Using the Noise Gate is especially important after compression: compression always raises the noise level! This is because compression brings the soft sounds closer to the loudest and so it boosts any noise in the track.

When producing music essentially within a DAW (computer & software), the need of a gate for basic noise removal isn’t as vital, since we can edit, cut out, automate, etc, any piece of unwanted audio. However, there are still times when using a noise gate is the fastest solution to the problem.

However, there are times when a very simple noise gate just won’t do the job either. For example, if a gate is used to clean up the snare drum sound, it is quite likely that the nearby hi-hats will spill into the snare drum microphone and cause the gate to open. Increasing the threshold level may cure this problem, but then there is a very real danger that any quieter snare drum beats may not cause the gate to open at all. Some gates offer other parameters to improve that problem.

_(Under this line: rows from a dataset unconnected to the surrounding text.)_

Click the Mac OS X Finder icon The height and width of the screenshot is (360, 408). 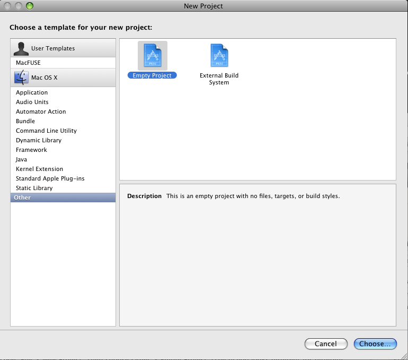[21, 78]
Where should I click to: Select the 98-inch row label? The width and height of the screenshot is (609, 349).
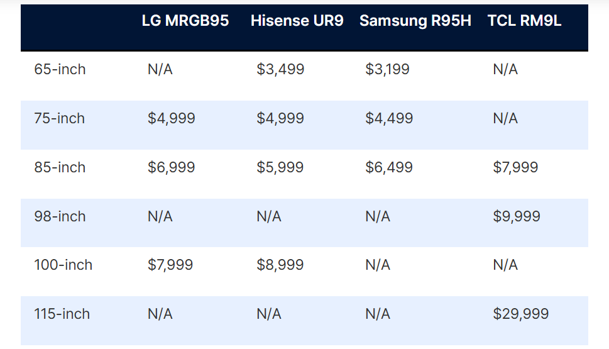tap(60, 216)
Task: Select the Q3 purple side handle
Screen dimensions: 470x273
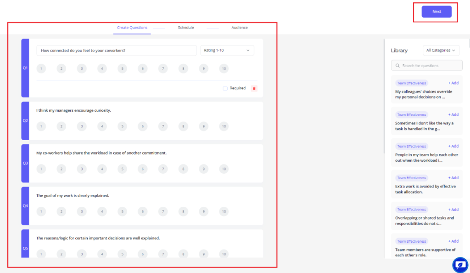Action: point(25,163)
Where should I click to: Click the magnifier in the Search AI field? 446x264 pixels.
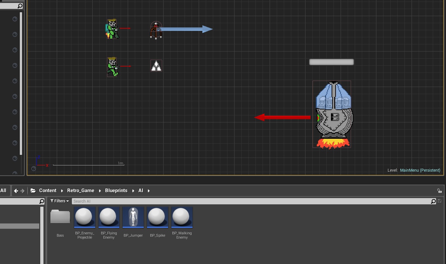[433, 201]
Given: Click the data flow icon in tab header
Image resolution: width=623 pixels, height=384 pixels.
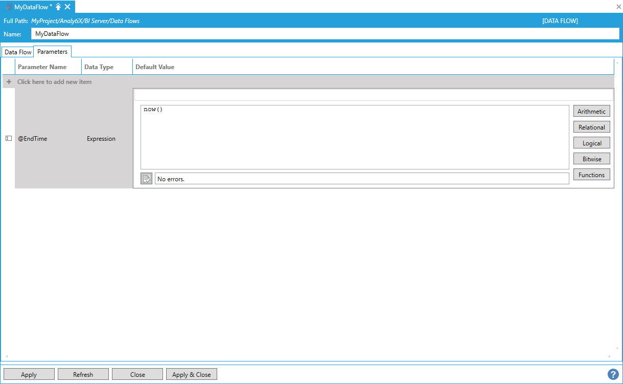Looking at the screenshot, I should pyautogui.click(x=9, y=7).
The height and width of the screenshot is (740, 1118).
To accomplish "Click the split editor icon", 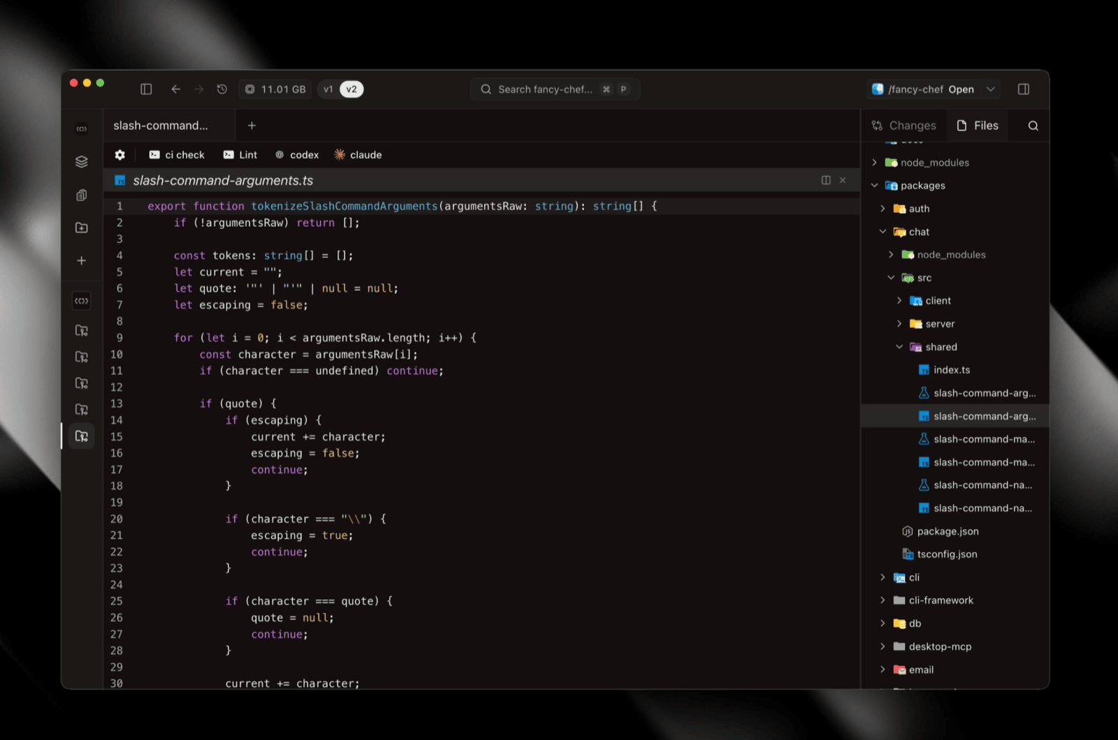I will tap(826, 180).
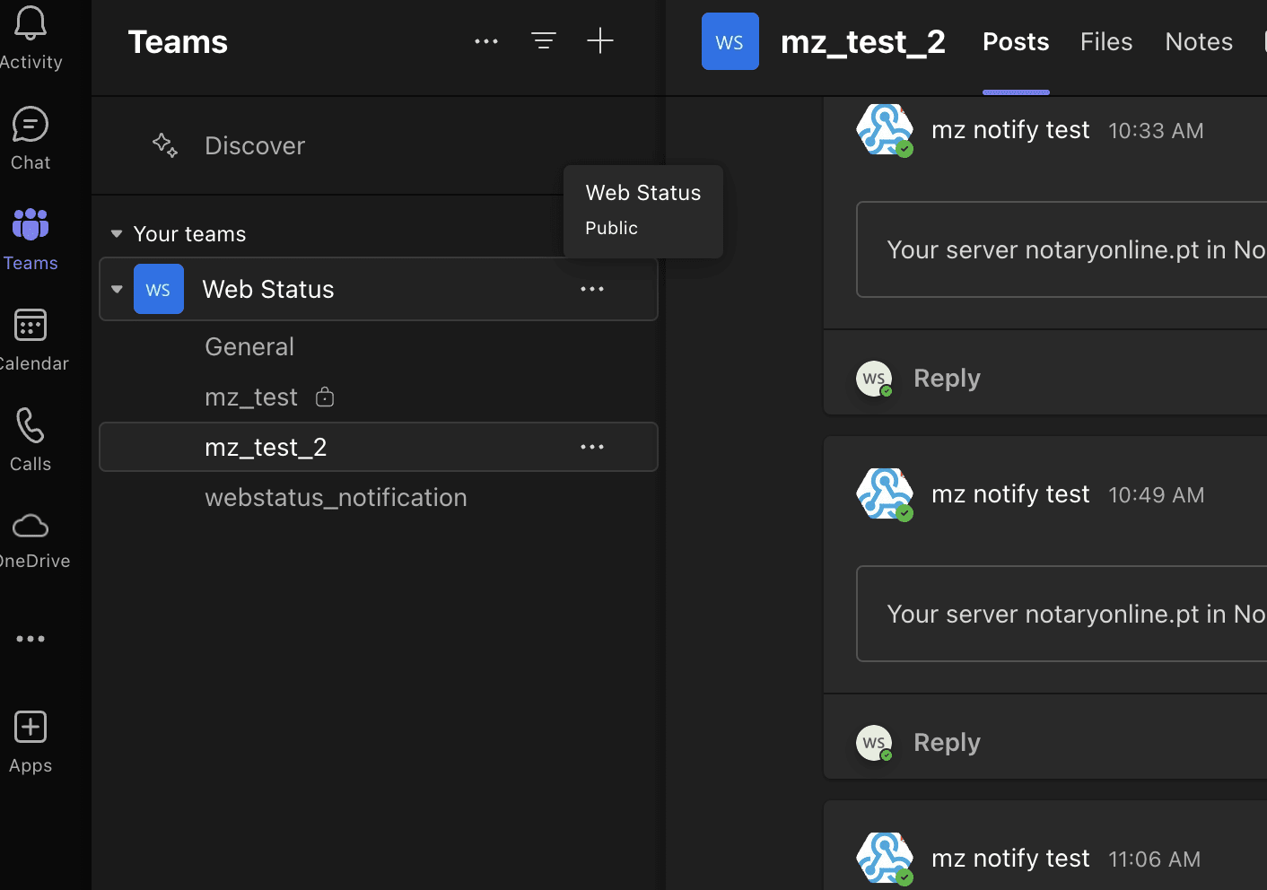Open OneDrive cloud icon

[31, 526]
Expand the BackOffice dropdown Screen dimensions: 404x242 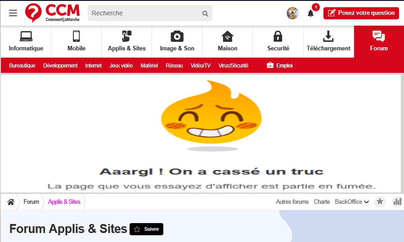click(x=352, y=202)
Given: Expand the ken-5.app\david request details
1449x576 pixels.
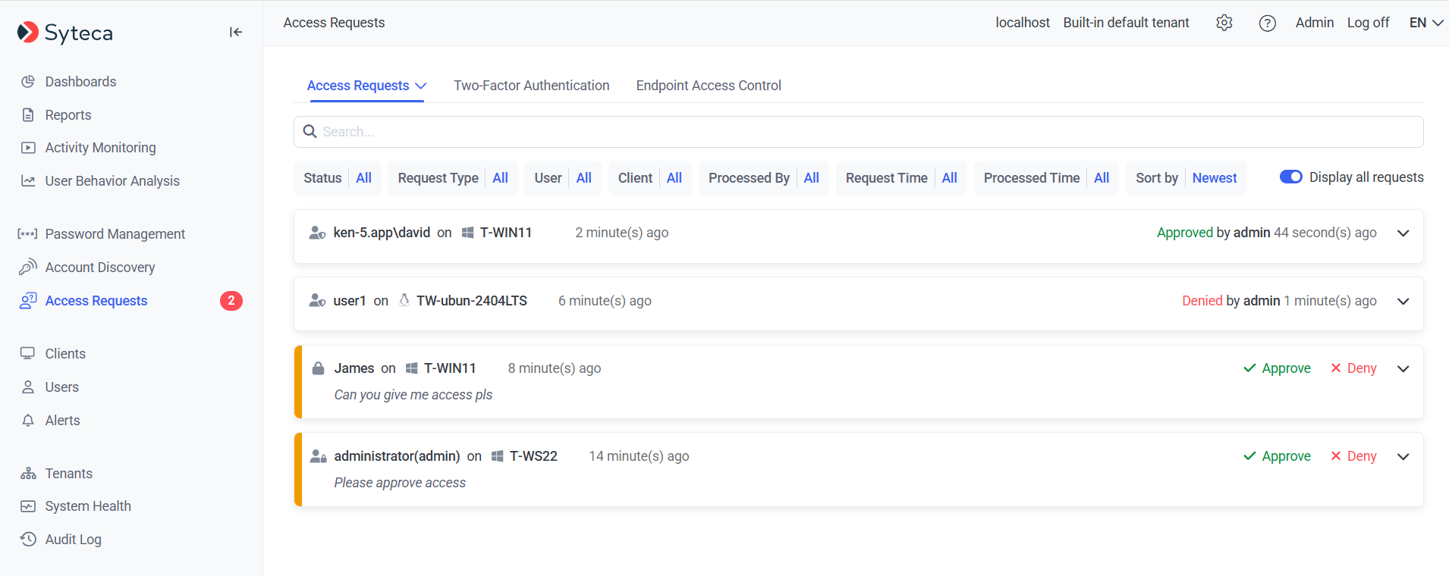Looking at the screenshot, I should point(1403,233).
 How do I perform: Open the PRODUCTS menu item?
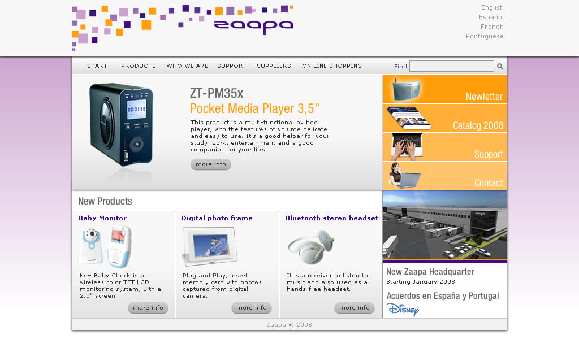pos(139,66)
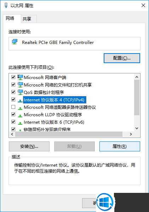Image resolution: width=149 pixels, height=212 pixels.
Task: Click the 以太网 title bar network icon
Action: tap(6, 5)
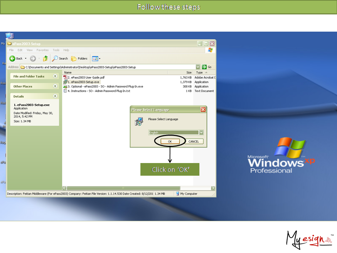This screenshot has height=253, width=337.
Task: Click CANCEL in language dialog
Action: [x=193, y=142]
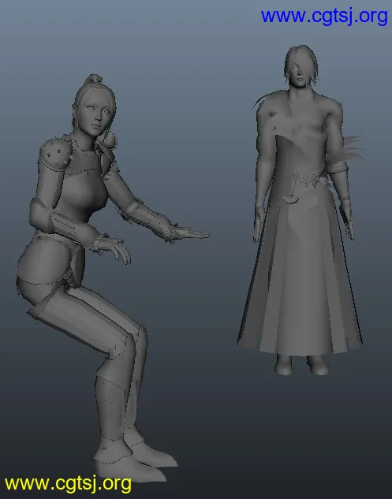Click the female character's hair bun
The width and height of the screenshot is (392, 499).
tap(93, 79)
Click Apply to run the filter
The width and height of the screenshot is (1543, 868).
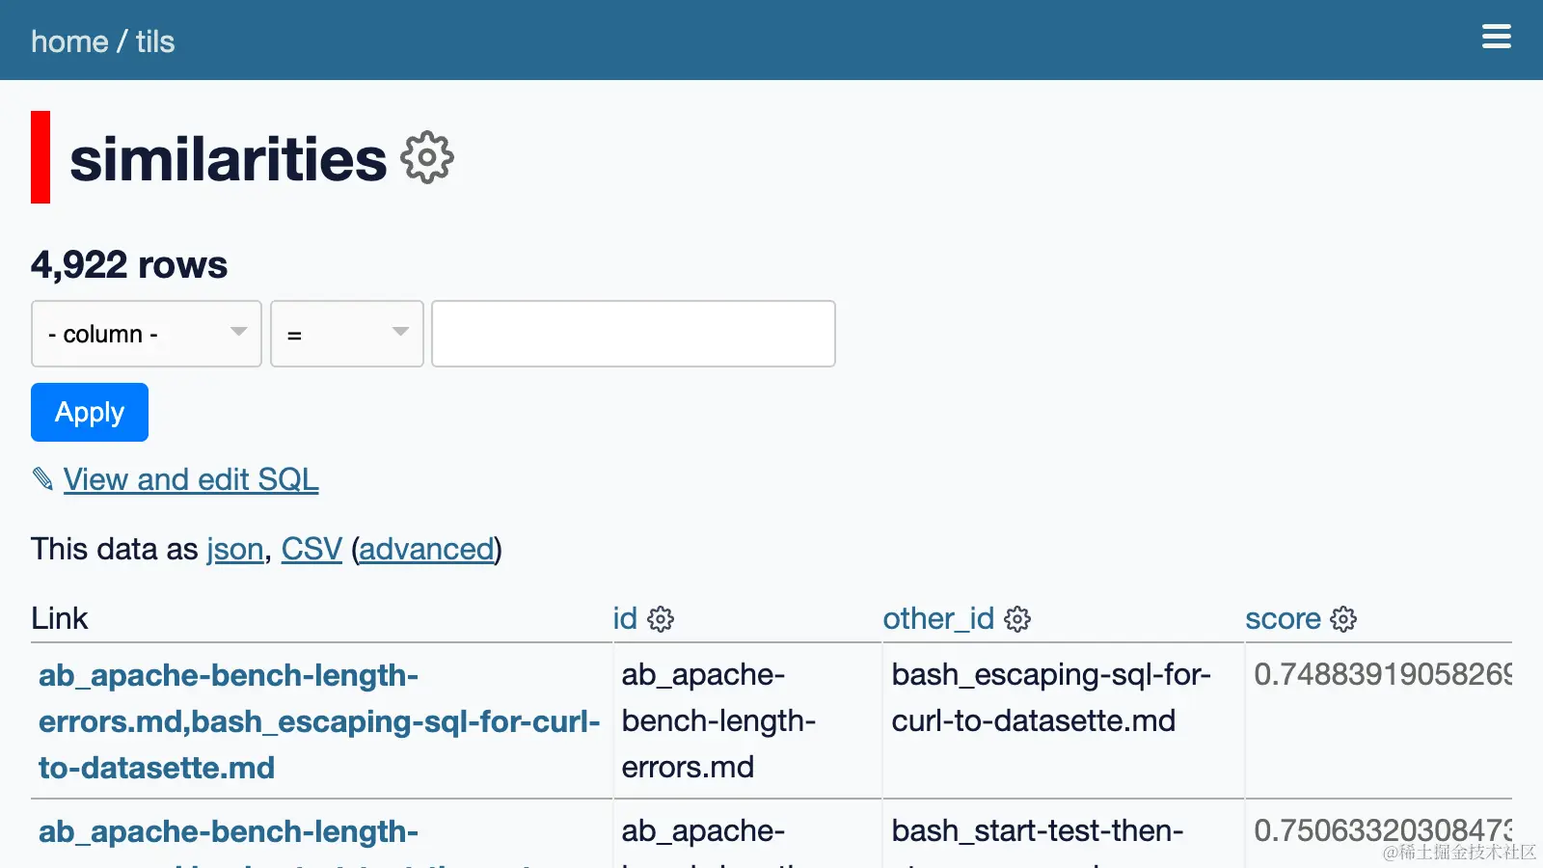[89, 412]
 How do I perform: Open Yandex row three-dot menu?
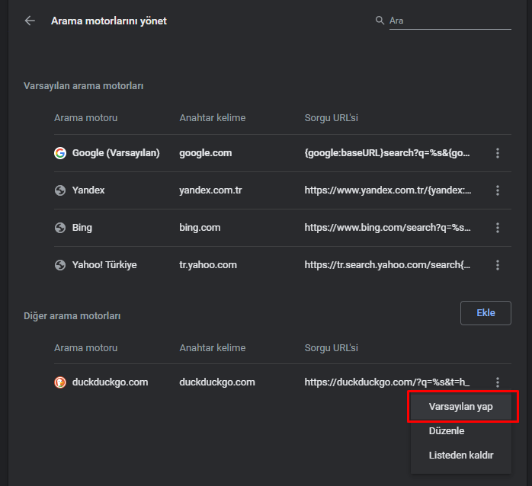pos(498,190)
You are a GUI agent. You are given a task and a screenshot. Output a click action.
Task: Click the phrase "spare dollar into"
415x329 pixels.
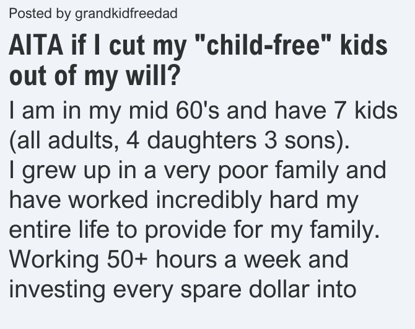click(268, 290)
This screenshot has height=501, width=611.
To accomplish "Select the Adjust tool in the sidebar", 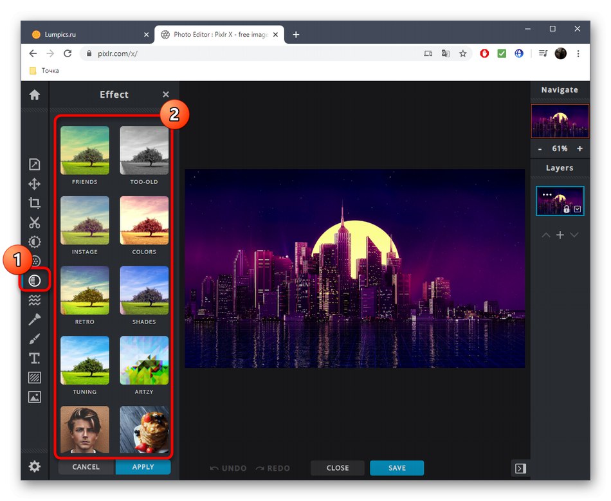I will pos(35,242).
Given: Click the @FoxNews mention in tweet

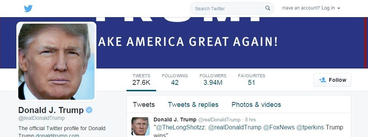Looking at the screenshot, I should [x=279, y=127].
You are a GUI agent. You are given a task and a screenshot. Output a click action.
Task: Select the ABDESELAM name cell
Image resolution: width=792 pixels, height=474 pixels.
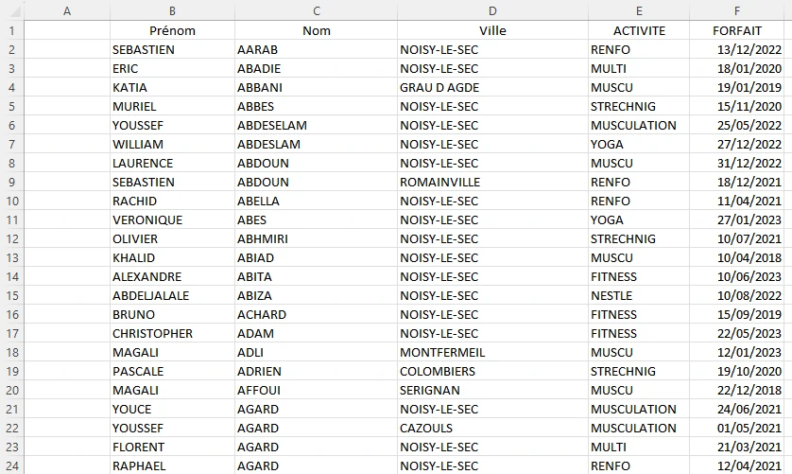tap(316, 125)
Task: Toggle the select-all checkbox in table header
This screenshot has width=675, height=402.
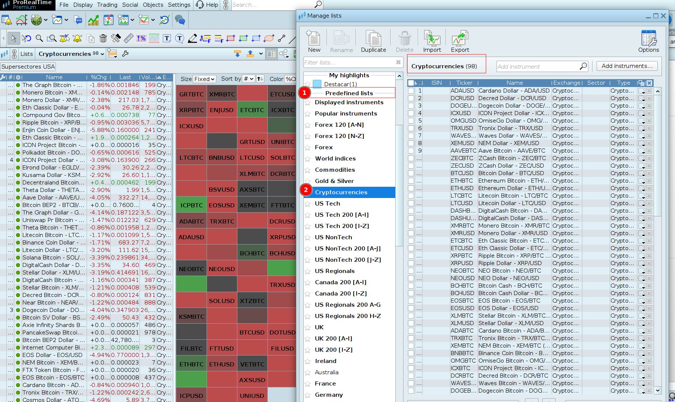Action: (411, 83)

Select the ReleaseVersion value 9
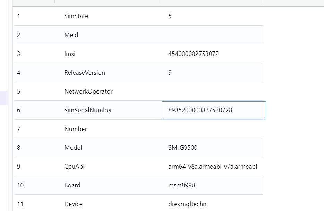[170, 73]
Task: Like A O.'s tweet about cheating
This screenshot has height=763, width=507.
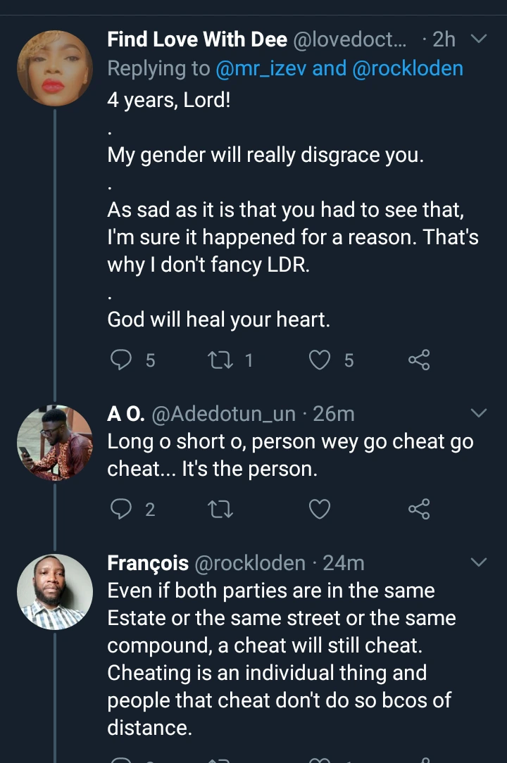Action: click(x=320, y=508)
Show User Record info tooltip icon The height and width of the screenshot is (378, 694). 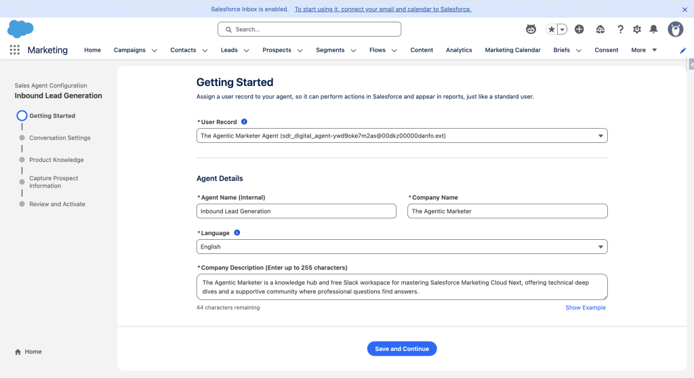coord(244,122)
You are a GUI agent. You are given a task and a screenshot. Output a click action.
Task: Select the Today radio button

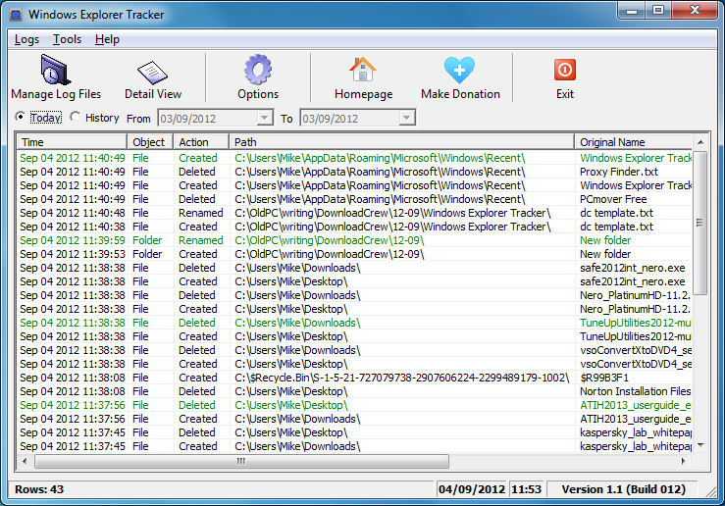[x=22, y=118]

When it comes to hardware noise gates, the Drawmer DS201 has become the ‘classic’ gate found in nearly every commercial recording studio. In addition to the four parameters we mentioned earlier, it offers two more controls (actually three).

First is the inclusion of two variable filters, one high-pass and
 one low-pass, which act upon the side-chain keying circuitry.

The second is the “HOLD” parameter. It determines the amount of time the gate is held open after the signal falls below the Threshold. It is variable from 2mS to 2 Seconds.



Side Chain

To better explain the range control on a noise gate, let’s introduce the extra input that some gates (and compressors) feature: the sidechain input. A signal, usually from a microphone, is connected to the sidechain input, and instead of the threshold functioning as normal, the sidechain input now takes control of it. As you speak, the noise gate drops anything else playing through it that’s below the threshold to the volume or “range”, set by the range control. It’s the same with a compressor – as you speak (or sing), the ‘background’ music going through the main inputs and outputs of the unit will be compressed to the level determined by the ratio control.

There are plenty of uses for a sidechain with both compressors and noise gates. With compressors, the most common use is to ‘duck’ instruments to make room for vocals. For example, a guitar can swamp the bandwidth that it shares with the vocals in a mix, so by side-chaining the vocals into a compressor that has a guitar signal as the input, when the vocalist sings, the guitars get compressed, allowing the vocals to sit in the mix better. Noise gates are popular with DJs, as by side-chaining their voice and setting a low range, when they speak, the music drops in level, allowing you to hear them more clearly.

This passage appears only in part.